Communists, the army, and discredited central government? Greece has been here before.
Prime Minister Georges Papandreou is rumoured to be considering stepping down, and hundreds of retired army personnel stormed the Ministry of Defence chanting 'down with the junta.' They rampaged throughout the building, one of the only government buildings in Athens that had not been occupied by protestors, tearing off doors and pulling down security systems designed to check for weapons. It eventually took the Chief of the National Defence of the General Staff, Air Chief Marshal Ioannis Giagkos, to persuade them to leave, at four 'o' clock in the evening. The Defence Minister, Panos Beglitis retailiated, saying that they would be 'immediately repressed' if they acted in an anti-democratic matter. 'What with?' was the question that immediately sprang to mind.

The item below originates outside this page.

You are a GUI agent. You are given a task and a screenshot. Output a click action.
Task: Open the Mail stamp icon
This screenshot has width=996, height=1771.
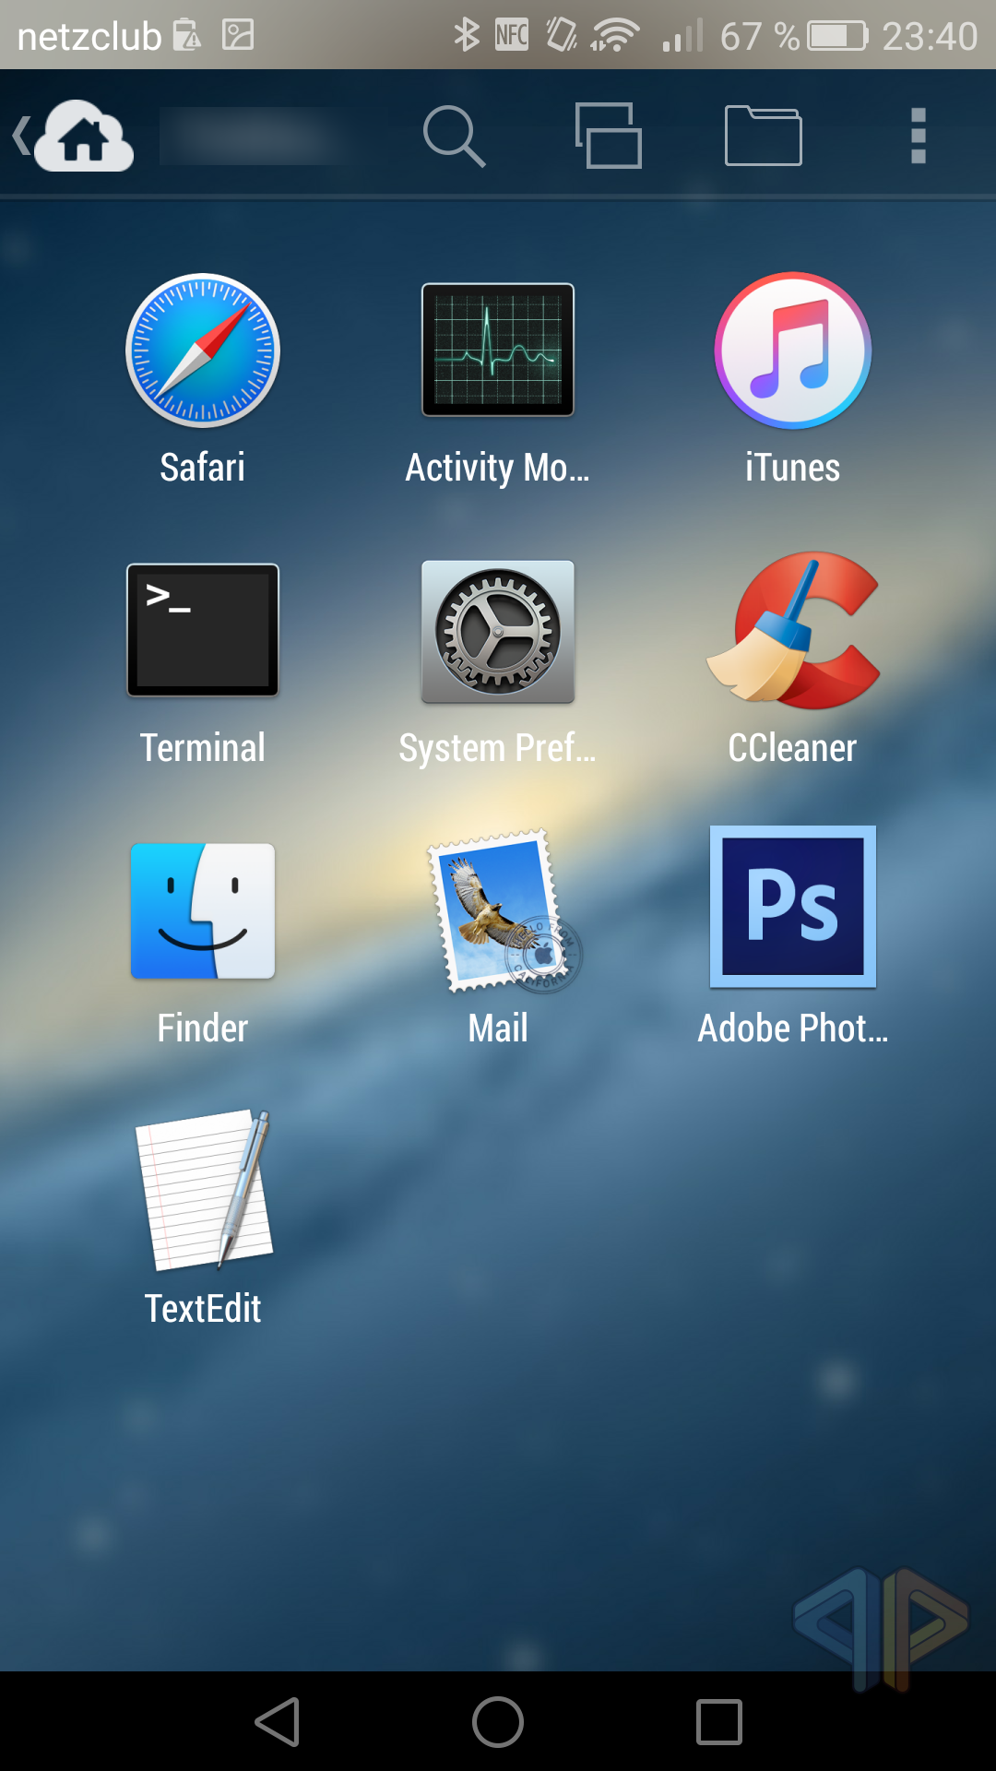click(498, 911)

Will the existing military intervene to quash violent disorder? Yes, temporarily. But what affects their retired comrades now will affect them later - and you don't often get people fighting for their pensions to be taken away. That's a rule that applies everywhere. Including Greece. 'The executives of the Greek Armed Forces are monitoring with increased concern the latest developments regarding issues related to their needs after retirement,' says a letter from the Association of Support and Cooperation of the State Armed Forces. Most worringly, if you're Papandreou, is that their confidence in the state's intentions has been 'shaken.' That's never a good thing to hear if you're Prime Minister of a state that only came out of a military dictatorship twenty years ago, and the military is still regarded as a 'state within a state' - even by the Defence Minister.

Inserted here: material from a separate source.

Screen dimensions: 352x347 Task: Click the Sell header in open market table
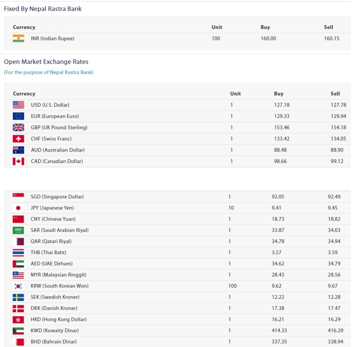335,94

The CIA has previously warned of the possibility of a military coup if further austerity measures were implemented. That was back in May. There have been billions of euros in additional austerity measures since then. And nothing gets army types more riled than the suggestion that the country is no longer in command of its own affairs. Papandreou has made such a suggestion. This is the quote that Eurosceptics - and virtually all Greeks - have been waiting for. The FT Deutschland, says that he had spoken about resignation to several close aides, on the basis that 'Greece no longer takes decisions itself.' It has been dismissed as 'nonsense' by his spokesmen. But they would say that, wouldn't they? Rumour sticks - especially in a country on edge.

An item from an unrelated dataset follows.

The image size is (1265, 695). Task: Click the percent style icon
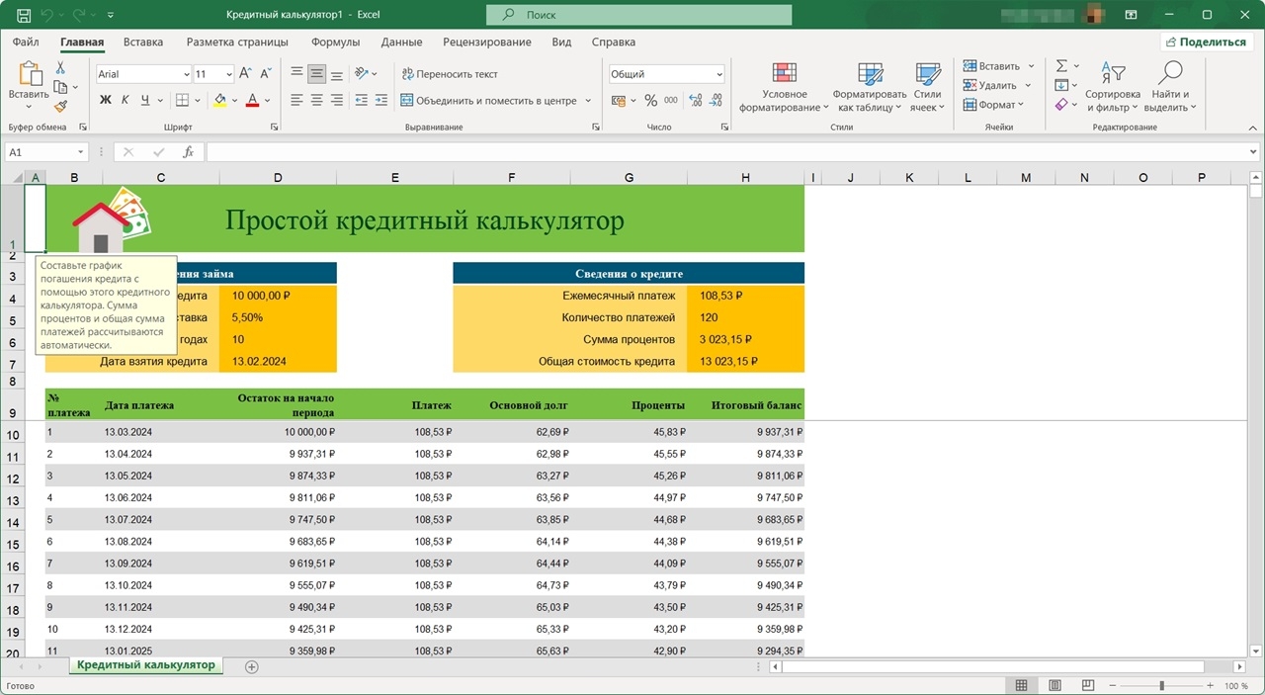650,100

There are too many factors at play, and information has not yet disseminated by the mass-media. It is impossible to come to any conclusion, as yet, about what might happen next. But, if we compare these latest events to the peaceful marches that army personnel conducted back in 2008, it is impossible to deny that there is a clear escalation, and not one that bodes well for the Greek government, and the stability of Greece in general. Events will start moving quickly now: Greece perpetually sits on the edge of running out of money. At current rates, it will no longer be able to pay all its public sector workers - including army personnel - by the end of the month. And that certainly is not a good position to be in.